Building geo-redundant Azure API Management on a budget

Azure API management is a useful product in Azure offering, but the pricing structure makes it unattractive for building low cost geo-redundant infrastructure with no single point of failure.

What is Azure API Management for
The price of managed geo-redundancy
DIY geo-redundancy
Solving the synchronisation issue
The unintended benefits of building your own geo-redundancy

What is Azure API Management for

Azure API management is a PaaS (platform-as-a-service) product in Azure designed to sit in front of your main API cluster/servers. It provides useful features such as:

detailed analytics data
authentication/athorisation
hide sensitive APIs while exposing only the ones you want (we all had that one API we didn’t want anyone to see, but were too lazy to secure it properly)
out-of-the-box developer portal giving users overview of all API operations
API management is not a load balancer, use Azure Front Door or Application Gateway for load balancing

The price of managed geo-redundancy

One of the drawbacks of API management is the relative cost of a multi-regional deployment. If full geo-redundancy is required for your infrastructure, your only option is to use the highest premium tier, which costs an eye-watering £2083/month (in West Europe region). Not only that, you’ll need to double this figure, since you need a premium instance in two separate regions. If you don’t need other premium features, such as handling 8000 request/sec (2 x 4000) or a virtual network support, you’ll be sending a lot of money to Microsoft every month without getting much in return.
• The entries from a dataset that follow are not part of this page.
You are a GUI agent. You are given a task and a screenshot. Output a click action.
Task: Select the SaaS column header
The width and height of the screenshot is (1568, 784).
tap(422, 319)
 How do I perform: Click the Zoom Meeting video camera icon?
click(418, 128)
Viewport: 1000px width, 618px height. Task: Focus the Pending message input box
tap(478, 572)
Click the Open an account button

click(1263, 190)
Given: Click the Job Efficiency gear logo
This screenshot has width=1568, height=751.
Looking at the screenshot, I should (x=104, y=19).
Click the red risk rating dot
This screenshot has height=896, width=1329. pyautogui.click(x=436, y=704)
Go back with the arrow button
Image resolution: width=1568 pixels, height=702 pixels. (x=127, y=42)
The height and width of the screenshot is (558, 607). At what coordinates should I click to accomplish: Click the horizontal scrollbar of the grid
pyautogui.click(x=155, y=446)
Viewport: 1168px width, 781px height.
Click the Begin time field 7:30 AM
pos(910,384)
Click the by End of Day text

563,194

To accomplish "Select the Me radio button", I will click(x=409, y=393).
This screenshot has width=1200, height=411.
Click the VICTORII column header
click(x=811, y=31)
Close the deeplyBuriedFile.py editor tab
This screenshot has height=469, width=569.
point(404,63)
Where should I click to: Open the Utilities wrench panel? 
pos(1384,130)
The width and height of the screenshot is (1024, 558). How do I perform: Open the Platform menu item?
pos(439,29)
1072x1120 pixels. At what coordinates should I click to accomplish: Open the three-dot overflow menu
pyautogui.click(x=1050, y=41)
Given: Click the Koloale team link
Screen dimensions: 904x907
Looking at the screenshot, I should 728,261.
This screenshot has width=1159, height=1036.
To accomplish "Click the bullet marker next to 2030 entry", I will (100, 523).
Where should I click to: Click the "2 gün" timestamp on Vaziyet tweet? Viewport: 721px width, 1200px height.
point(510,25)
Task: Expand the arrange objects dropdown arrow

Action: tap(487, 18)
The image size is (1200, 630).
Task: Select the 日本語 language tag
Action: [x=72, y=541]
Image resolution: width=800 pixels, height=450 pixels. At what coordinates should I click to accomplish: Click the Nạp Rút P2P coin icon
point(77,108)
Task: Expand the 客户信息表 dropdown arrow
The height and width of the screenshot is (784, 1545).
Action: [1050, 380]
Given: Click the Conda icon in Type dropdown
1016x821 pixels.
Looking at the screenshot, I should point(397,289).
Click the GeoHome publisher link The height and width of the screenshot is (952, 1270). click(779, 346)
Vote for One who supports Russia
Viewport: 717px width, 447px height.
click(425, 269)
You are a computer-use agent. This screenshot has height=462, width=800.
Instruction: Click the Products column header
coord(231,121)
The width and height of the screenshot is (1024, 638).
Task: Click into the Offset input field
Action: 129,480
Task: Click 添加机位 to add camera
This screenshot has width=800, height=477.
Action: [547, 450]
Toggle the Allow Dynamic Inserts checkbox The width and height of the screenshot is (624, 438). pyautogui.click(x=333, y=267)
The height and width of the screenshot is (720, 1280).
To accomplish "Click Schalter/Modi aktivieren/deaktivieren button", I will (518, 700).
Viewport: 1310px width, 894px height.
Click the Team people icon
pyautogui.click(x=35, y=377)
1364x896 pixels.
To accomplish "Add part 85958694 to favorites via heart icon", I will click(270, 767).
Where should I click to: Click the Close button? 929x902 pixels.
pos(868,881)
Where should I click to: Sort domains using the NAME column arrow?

The basic tier still handles around 1000 request/sec, which is more than sufficient for most solutions and costs just over £100/month. So, can you actually build the geo-redundancy into API management yourself? Yes. The only problem you have to solve is synchronisation of your APIs, users subscriptions and products across the instances.

DIY geo-redundancy

Assuming the infrastructure consists of a “blue” and “green” side with an API management instance sitting in front of it, the diagram would look like this:

After introducing a second API management instance in WestUK region and a traffic manager, the diagram would look like this:

The thing to bear in mind is: Azure Traffic Manager is a DNS-based routing tool. It is capable of switching traffic manually between the API Management instances, however a more common configuration utilises a health probe. In a “priority” routing configuration, the decision to route traffic to an instance is done based on the endpoint’s priority and health status. Thefore it is useful to have a root API operation configured within API Mananagement, which has a single responsibility - to serve a 200 OK response to the traffic manager probe. Here’s a sample configuration for such an API operation:

We need the response to be served by API Management instance itself without involving our backend infrastructure (unlike normal API operations which would call the backend infrastructure when serving incoming requests), so we also need to create a simple policy for this API operation to facilitate the behaviour:

This policy takes any inbound request and responds with a 200 (OK) response. It also adds an “instance name” header with a value of “weu-apim”. This is useful if we need to send a request to the traffic manager ourselves to identify where the traffic is being routed. The response header will indicate the response was served by API management instance in West Europe (weu).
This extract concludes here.